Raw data
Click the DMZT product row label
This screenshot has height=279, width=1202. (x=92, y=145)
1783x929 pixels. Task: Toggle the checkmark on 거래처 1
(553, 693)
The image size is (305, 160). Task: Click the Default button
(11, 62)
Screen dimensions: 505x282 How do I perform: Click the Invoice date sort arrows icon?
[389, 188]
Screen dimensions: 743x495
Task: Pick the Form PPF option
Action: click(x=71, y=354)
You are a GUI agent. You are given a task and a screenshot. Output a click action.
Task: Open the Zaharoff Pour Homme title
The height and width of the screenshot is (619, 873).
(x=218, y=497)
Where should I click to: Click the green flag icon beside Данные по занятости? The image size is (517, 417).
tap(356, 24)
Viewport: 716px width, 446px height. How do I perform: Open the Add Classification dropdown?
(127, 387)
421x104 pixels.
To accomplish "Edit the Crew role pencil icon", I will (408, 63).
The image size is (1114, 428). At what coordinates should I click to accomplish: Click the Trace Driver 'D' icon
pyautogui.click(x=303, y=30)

Problem to solve
Copy every line of the data above word for word, leaving nothing out.

Response for this exercise
Click the DMZT product row label
This screenshot has height=279, width=1202. (x=92, y=145)
1783x929 pixels. Task: Toggle the checkmark on 거래처 1
(553, 693)
The image size is (305, 160). Task: Click the Default button
(11, 62)
Screen dimensions: 505x282 How do I perform: Click the Invoice date sort arrows icon?
[389, 188]
Screen dimensions: 743x495
Task: Pick the Form PPF option
Action: click(x=71, y=354)
You are a GUI agent. You are given a task and a screenshot. Output a click action.
Task: Open the Zaharoff Pour Homme title
The height and width of the screenshot is (619, 873).
(x=218, y=497)
Where should I click to: Click the green flag icon beside Данные по занятости? The image size is (517, 417).
tap(356, 24)
Viewport: 716px width, 446px height. How do I perform: Open the Add Classification dropdown?
(127, 387)
421x104 pixels.
To accomplish "Edit the Crew role pencil icon", I will (408, 63).
The image size is (1114, 428). At what coordinates should I click to accomplish: Click the Trace Driver 'D' icon
pyautogui.click(x=303, y=30)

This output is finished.